Myth: Most people with Down syndrome are institutionalized.
Truth:
Today people with Down syndrome live at home with their families and are active participants in the educational, vocational, social, and recreational activities of the community. They are integrated into the regular education system and take part in sports, camping, music, art programs and all the other activities of their communities. People with Down syndrome are valued members of their families and their communities, contributing to society in a variety of ways.

Myth: Parents will not find community support in bringing up their child with Down syndrome.
Truth:
In almost every community of the United States there are parent support groups and other community organizations directly involved in providing services to families of individuals with Down syndrome. Visit www.ndss.org to find a Down syndrome group in your area.
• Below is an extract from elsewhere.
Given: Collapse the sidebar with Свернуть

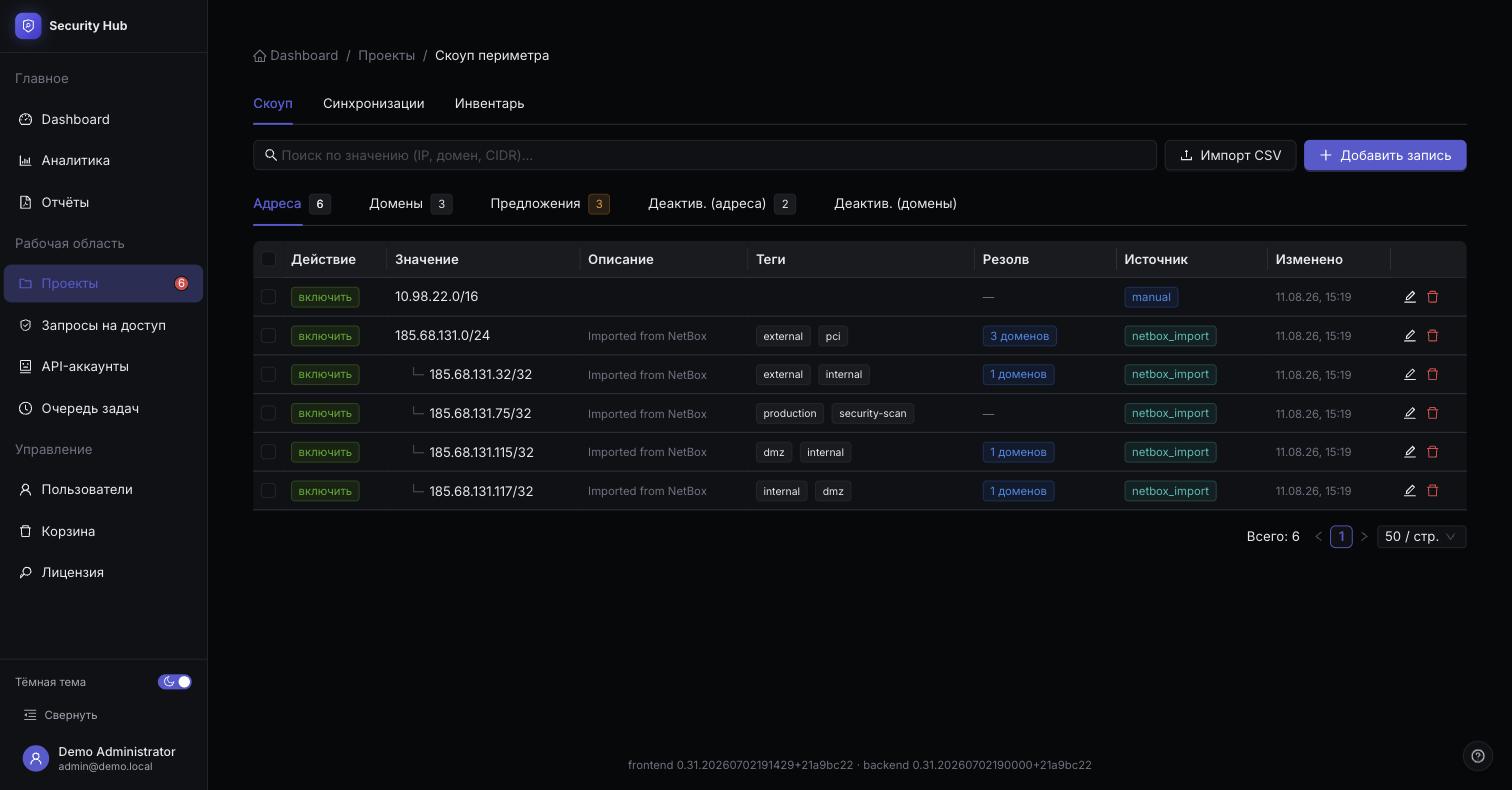Looking at the screenshot, I should point(61,715).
Myth: Children with Down syndrome must be placed in segregated special education programs.
Truth:
Children with Down syndrome have been included in regular academic classrooms in schools across the country. In some instances they are integrated into specific courses, while in other situations students are fully included in the regular classroom for all subjects. The current trend in education is for full inclusion in the social and educational life of the community. Increasingly, individuals with Down syndrome graduate from high school with regular diplomas, participate in post-secondary academic and college experiences and, in some cases, receive college degrees.

Myth: Adults with Down syndrome are unemployable.
Truth:
Businesses are seeking adults with Down syndrome for a variety of positions. They are being employed in small- and medium-sized offices: by banks, corporations, nursing homes, hotels and restaurants. They work in the music and entertainment industry, in clerical positions, childcare, the sports field and in the computer industry to name a few.

Myth: Adults with Down syndrome are unable to form close interpersonal relationships leading to marriage.
Truth:
People with Down syndrome have meaningful friendships, date, socialize, form ongoing relationships and marry.

Myth: People with Down syndrome are always happy.
Truth:
People with Down syndrome have feelings just like everyone else in the population. They experience the full range of emotions. They respond to positive expressions of friendship and they are hurt and upset by inconsiderate behavior.